Comets and Rosetta Mission topic of Oct. 21 talk

October 20, 2015 | Events, UToday, Natural Sciences and Mathematics
By Cassandra DeYoung



Dr. Joel Parker, space mission manager and director at the Southwest Research Institute, will talk about comets and the ongoing Rosetta Mission to comet 67P/Churyumov-Gerasimenko Wednesday, Oct. 21, at 6:30 p.m. in the Driscoll Alumni Center Auditorium.

“Comets are these icy/rocky bodies left over from the formation of the solar system,” said Dr. Michael Cushing, director of the Ritter Planetarium and associate professor in the UT Department of Physics and Astronomy. “They formed early on in the history of the solar system and very little has happened to them in the four and a half billion years since. By studying these nearly pristine relics from that time, we can learn something about how the solar system formed.”

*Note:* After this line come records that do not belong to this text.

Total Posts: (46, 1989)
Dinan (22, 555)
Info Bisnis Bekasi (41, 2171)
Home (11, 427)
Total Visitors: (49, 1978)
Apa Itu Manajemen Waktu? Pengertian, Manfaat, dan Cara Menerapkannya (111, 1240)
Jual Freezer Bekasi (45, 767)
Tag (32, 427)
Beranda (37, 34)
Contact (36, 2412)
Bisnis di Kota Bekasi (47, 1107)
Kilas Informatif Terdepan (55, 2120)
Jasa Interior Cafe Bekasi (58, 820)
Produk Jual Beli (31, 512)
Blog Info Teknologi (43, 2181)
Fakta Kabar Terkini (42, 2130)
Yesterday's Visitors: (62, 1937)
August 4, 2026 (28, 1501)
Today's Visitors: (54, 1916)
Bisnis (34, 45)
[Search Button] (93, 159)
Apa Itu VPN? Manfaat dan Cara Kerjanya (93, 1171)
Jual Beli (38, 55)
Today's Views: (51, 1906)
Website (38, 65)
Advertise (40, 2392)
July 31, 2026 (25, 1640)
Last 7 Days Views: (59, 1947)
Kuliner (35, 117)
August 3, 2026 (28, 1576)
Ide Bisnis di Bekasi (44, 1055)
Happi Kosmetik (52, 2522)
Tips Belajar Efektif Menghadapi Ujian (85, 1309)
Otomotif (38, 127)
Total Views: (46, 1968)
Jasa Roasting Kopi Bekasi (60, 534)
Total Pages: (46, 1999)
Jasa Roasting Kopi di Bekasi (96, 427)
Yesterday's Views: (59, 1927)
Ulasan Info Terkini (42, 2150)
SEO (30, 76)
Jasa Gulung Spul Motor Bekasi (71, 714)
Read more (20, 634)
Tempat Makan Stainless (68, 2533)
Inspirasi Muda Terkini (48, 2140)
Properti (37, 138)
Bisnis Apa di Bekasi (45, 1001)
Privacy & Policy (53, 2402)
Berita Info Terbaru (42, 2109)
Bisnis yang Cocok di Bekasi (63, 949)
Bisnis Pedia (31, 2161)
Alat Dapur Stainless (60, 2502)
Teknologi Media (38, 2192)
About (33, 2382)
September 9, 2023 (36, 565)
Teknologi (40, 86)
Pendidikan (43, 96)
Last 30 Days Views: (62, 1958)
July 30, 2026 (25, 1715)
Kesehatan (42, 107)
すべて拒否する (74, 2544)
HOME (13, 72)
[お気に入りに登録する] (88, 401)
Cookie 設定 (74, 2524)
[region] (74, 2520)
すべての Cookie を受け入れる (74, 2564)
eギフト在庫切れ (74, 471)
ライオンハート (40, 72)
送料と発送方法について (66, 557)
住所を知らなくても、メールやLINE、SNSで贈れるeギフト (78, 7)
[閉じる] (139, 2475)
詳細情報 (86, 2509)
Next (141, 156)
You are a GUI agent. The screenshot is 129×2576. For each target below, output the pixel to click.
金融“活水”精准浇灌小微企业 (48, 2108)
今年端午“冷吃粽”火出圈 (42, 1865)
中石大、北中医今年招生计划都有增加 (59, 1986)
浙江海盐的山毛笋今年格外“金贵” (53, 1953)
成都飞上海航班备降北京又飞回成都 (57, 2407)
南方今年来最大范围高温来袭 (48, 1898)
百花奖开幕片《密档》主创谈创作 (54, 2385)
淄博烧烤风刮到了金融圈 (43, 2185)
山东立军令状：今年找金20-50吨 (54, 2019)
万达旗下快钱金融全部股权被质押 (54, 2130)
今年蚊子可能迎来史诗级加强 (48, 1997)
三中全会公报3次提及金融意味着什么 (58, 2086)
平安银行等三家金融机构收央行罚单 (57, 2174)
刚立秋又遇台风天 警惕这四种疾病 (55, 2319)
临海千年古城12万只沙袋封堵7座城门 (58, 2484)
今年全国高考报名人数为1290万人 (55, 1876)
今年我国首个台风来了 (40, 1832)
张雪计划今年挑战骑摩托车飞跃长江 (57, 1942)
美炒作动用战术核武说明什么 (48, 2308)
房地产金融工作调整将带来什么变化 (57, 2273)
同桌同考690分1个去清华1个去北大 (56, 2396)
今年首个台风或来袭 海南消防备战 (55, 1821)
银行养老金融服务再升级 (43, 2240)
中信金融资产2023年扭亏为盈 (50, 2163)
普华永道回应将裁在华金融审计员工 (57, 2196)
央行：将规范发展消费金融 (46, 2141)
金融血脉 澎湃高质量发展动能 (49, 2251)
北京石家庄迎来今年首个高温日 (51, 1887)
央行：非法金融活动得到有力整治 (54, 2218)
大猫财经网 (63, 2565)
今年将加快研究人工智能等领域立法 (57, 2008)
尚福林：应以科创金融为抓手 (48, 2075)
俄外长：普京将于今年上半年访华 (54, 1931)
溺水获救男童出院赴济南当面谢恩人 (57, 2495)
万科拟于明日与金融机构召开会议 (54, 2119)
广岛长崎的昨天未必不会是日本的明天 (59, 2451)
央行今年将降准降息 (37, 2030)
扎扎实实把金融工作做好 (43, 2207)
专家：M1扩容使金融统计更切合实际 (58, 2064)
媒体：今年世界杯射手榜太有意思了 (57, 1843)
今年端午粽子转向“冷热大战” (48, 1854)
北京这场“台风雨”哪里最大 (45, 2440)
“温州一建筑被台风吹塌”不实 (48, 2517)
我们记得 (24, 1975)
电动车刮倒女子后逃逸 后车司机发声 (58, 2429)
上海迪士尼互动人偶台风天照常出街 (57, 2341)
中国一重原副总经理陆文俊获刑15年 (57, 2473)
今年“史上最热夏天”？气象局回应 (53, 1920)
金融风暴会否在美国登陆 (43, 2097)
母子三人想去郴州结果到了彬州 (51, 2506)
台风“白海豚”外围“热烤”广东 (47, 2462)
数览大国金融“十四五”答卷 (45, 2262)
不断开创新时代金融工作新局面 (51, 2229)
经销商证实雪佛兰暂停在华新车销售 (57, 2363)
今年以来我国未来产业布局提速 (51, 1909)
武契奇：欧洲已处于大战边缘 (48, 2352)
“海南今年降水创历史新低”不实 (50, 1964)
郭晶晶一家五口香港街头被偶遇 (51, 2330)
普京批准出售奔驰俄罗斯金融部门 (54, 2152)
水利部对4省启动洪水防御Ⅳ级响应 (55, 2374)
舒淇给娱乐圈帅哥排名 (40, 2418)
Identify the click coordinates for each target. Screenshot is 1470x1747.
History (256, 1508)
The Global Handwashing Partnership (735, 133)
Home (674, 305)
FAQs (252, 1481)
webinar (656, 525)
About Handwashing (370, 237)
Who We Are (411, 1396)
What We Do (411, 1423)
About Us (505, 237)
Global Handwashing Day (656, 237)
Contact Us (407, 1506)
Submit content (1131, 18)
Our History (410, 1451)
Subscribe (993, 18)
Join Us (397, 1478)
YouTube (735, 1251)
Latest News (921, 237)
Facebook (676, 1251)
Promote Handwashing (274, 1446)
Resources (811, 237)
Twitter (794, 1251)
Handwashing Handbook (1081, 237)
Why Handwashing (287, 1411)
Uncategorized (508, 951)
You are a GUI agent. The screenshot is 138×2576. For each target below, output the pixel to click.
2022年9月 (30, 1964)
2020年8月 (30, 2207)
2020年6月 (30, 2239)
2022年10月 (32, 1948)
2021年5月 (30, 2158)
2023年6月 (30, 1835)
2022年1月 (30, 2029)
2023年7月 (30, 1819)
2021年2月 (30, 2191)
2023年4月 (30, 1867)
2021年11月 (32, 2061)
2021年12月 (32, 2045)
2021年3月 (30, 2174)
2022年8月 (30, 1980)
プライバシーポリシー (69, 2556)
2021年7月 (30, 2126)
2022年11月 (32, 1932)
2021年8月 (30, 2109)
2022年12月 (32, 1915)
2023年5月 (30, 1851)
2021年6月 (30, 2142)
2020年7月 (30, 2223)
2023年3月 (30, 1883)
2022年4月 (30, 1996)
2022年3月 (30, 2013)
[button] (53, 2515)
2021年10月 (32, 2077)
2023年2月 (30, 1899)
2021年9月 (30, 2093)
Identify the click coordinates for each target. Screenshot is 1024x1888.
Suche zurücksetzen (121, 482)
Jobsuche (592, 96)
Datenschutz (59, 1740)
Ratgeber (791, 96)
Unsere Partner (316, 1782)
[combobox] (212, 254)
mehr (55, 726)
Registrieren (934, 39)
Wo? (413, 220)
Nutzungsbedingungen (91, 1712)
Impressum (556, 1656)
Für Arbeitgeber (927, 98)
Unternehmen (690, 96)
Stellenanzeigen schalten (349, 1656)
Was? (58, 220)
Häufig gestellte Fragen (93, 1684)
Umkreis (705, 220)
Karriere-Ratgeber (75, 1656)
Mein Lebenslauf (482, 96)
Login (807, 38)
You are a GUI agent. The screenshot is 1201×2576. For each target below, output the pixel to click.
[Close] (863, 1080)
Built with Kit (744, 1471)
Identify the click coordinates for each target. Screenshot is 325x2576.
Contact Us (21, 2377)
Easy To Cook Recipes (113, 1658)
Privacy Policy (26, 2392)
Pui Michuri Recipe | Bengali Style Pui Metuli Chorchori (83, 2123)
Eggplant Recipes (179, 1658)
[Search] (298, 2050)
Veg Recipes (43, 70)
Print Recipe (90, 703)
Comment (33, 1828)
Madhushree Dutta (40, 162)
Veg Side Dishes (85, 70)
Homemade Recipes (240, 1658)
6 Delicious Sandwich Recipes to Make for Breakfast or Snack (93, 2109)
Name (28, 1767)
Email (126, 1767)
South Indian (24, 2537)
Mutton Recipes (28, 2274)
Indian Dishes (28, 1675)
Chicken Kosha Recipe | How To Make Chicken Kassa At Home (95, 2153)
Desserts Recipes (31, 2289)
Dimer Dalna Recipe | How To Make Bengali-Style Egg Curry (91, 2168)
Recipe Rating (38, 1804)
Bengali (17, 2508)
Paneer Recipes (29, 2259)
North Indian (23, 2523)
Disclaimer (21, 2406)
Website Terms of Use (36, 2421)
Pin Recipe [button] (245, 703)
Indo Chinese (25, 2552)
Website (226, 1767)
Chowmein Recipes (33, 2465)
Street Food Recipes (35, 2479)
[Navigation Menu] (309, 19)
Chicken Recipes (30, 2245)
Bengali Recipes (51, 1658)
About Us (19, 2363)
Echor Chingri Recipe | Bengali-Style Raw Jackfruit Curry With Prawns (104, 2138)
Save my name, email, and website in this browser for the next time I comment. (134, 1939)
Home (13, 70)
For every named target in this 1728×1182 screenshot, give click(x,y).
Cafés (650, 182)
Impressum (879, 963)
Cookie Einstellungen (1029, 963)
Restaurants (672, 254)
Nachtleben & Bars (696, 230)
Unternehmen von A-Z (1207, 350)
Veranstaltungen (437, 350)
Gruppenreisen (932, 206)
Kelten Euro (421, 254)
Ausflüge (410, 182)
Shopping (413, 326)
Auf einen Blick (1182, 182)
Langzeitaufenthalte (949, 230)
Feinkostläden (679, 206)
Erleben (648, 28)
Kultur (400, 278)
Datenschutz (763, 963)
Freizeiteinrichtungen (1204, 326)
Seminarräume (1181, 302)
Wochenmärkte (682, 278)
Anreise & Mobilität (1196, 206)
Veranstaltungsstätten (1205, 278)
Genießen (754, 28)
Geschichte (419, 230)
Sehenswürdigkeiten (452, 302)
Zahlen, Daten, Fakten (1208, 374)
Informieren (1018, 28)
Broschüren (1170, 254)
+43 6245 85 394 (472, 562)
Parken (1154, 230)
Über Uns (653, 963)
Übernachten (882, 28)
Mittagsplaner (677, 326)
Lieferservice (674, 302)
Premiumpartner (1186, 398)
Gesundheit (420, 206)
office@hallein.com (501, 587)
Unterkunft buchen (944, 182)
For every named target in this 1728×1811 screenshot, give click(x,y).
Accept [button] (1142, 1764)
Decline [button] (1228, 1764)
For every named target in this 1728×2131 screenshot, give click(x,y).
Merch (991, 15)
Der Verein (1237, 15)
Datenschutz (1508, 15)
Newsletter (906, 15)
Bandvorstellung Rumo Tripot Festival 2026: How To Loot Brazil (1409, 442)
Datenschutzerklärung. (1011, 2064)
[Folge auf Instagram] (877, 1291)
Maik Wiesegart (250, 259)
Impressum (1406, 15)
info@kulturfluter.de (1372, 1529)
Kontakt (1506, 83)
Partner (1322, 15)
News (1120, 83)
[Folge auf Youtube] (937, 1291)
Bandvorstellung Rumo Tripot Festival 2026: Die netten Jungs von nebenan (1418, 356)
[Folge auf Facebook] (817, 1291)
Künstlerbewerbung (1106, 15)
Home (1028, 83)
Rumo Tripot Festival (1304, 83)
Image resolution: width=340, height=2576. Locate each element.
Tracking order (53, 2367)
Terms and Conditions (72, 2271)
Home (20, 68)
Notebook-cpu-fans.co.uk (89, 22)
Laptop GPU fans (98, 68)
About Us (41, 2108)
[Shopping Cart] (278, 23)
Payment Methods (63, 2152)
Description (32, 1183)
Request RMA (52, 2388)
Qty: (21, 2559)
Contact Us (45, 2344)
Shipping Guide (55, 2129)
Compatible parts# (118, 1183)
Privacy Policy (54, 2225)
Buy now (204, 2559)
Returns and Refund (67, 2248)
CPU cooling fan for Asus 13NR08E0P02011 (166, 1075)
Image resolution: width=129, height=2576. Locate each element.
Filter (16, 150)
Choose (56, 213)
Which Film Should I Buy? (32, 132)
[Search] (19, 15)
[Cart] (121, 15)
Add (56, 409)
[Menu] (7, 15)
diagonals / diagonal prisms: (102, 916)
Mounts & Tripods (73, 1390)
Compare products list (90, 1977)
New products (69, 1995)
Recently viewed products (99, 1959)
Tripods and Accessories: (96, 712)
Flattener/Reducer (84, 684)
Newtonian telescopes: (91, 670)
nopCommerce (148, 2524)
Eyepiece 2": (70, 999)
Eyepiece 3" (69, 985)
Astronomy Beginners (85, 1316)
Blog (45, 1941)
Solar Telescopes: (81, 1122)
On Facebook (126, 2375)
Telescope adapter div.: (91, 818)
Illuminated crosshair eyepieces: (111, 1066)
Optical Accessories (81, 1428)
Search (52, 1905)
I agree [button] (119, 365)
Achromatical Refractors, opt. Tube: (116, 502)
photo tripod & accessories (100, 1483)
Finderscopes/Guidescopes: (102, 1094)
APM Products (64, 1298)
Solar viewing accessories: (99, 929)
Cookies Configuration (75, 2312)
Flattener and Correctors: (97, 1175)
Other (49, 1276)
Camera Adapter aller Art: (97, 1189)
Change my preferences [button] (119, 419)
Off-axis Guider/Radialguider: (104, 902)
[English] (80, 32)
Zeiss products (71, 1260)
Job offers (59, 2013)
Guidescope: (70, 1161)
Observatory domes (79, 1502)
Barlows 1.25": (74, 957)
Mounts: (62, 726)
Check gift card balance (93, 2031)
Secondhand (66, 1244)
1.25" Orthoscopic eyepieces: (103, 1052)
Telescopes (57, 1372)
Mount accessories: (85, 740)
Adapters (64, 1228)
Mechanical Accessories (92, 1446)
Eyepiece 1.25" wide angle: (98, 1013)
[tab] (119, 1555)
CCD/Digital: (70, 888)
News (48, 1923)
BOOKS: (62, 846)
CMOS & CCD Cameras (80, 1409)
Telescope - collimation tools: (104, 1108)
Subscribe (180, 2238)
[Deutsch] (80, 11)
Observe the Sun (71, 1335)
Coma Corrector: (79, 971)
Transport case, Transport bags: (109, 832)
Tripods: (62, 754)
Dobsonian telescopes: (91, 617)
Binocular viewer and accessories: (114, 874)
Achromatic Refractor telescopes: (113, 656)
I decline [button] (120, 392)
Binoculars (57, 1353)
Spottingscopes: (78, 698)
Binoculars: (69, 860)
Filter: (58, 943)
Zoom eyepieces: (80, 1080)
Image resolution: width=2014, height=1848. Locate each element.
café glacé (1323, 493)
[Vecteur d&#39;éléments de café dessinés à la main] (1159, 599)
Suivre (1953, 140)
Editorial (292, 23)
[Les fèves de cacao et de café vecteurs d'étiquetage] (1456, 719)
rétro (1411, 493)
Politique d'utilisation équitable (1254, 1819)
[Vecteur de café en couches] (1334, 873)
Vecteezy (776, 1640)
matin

RosettaParker will talk about the ongoing research on comets and the current European Space Agency Rosetta Mission that is the first in history to orbit a comet.

“There have been many missions where a spacecraft has flown by a comet, but this time we’ve actually gone into orbit around one and even dropped a lander on its surface,” Cushing said.

The free, public seminar is part of the UT Department of Physics and Astronomy’s Colloquium Series.